Optimization problems may have no-solution, infinite solutions and, in some special cases, one solution. Optimization algorithms have the problem that they usually converge to local optimum, and this can be an issue if we are looking for a global-best value. Another weakness of optimization is that usually algorithms are highly sensitive to the starting point: a different starting point can lead to a different solution. 

Optimization algorithms are divided into gradient-based methods that use $f'$ (Steepest descent, Newton's method), and gradient-free methods (Golden-section method) that require only to evaluate $f$. 

### Golden-section search

The Golden-section search is a general easy method since it is a gradient-free method (no derivatives need to be evaluate) and only requires one function evaluation per iteration.

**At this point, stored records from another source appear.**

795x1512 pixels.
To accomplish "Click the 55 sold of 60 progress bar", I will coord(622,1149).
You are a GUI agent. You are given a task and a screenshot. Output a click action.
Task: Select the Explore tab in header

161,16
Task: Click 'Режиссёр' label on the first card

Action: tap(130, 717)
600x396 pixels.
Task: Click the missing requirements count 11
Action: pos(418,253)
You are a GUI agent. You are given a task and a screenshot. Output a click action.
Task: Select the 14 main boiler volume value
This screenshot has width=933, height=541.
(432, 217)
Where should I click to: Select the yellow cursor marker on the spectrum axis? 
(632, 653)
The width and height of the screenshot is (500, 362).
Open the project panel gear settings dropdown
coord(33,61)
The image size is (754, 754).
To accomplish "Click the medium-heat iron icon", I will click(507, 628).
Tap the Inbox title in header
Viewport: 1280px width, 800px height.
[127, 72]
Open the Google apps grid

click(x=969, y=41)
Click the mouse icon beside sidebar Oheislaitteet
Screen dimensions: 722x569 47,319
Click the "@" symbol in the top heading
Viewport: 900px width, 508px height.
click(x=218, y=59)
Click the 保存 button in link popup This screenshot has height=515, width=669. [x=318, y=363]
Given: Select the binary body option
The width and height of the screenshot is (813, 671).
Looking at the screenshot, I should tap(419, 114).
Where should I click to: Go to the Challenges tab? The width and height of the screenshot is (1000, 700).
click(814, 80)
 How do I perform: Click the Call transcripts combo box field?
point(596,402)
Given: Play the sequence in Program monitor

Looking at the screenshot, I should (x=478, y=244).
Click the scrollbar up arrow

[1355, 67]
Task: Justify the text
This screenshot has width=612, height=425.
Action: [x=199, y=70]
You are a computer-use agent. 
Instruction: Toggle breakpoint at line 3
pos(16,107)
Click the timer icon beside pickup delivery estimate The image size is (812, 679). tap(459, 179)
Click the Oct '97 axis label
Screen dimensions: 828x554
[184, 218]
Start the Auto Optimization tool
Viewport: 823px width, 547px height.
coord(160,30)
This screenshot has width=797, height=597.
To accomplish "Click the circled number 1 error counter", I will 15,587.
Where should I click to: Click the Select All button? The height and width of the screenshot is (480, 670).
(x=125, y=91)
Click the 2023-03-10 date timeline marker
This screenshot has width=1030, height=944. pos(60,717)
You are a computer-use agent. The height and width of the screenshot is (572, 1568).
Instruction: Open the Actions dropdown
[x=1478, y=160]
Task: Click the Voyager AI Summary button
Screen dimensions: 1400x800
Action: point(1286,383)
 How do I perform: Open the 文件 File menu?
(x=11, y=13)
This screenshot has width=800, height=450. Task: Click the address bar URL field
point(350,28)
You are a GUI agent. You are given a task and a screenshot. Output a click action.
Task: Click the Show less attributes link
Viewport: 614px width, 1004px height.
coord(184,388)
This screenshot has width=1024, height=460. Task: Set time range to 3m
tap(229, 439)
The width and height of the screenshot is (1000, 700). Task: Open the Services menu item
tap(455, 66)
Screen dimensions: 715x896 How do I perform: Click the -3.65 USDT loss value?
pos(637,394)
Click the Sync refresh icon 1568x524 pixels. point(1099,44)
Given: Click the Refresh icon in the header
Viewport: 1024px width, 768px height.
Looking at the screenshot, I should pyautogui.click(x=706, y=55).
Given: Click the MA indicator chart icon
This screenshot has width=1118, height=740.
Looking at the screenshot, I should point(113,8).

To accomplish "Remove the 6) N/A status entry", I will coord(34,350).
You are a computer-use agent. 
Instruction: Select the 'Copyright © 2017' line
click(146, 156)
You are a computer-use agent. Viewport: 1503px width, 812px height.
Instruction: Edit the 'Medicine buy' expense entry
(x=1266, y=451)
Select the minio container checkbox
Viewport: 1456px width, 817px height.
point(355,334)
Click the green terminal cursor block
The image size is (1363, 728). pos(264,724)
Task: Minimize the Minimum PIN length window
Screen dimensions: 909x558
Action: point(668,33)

At each step of the Golden-section algorithm the interval length ( the intervall that is supposed to contain the global/local minimum) is multiplied by $\frac{1}{\varphi} $ where $\varphi=1.6180 $ is the Golden ratio, this means that at each iteration the interval will shrink of a factor equal to the Golden ratio. 

The Golden method is guaranteed to converge to a minimum but generally we don't know if it is a local or global minimum.  Only if we can assume the the cost function is *unimodal* then the method will always converge to the unique global minimum.

**Definition:** A *unimodal* function $f:\mathbb{R} \rightarrow \mathbb{R}$ has a single minimum at $x^*$, and $f(x)$ is monotonically decreasing for $x\leq x^*$ and monotonically increasing for $x\geq x^*$. A convex Parabola is the most simple example of a unimodal function.

In [None]:
%matplotlib inline
import matplotlib
import matplotlib.pyplot as plt
plt.rcParams.update({'axes.labelsize': 18})
import numpy as np

**Exercise 1: **

** Consider the following unimodular function:**

**
$$
f(x) = \begin{cases} 3\sqrt{3-x}+1    & x \leq 3 \\ (x-3)^2 + 1    &  3 \leq  x \leq 5 \\ \frac{3}{2}ln(x-4) +5 & x \geq 5 \end{cases}.
$$**

In [None]:
#Construction of the function f(x) as given above
from math import log
def function(x):
    if x<=3:            value = 3*(3-x)**0.5 +1
    elif x>3 and x<=5:  value = (x-3)**2 + 1
    elif x>5:           value = (3/2)*log(x-4)+5
    return value

In [None]:
#Plot the function f(x)
xx = np.linspace(0,10,101)
f_x = np.zeros(len(xx))
for i in range(101):
    f_x[i] = function(xx[i])
plt.plot(xx, f_x)
plt.xlabel(r'$x$'); plt.ylabel(r'$f(x)$')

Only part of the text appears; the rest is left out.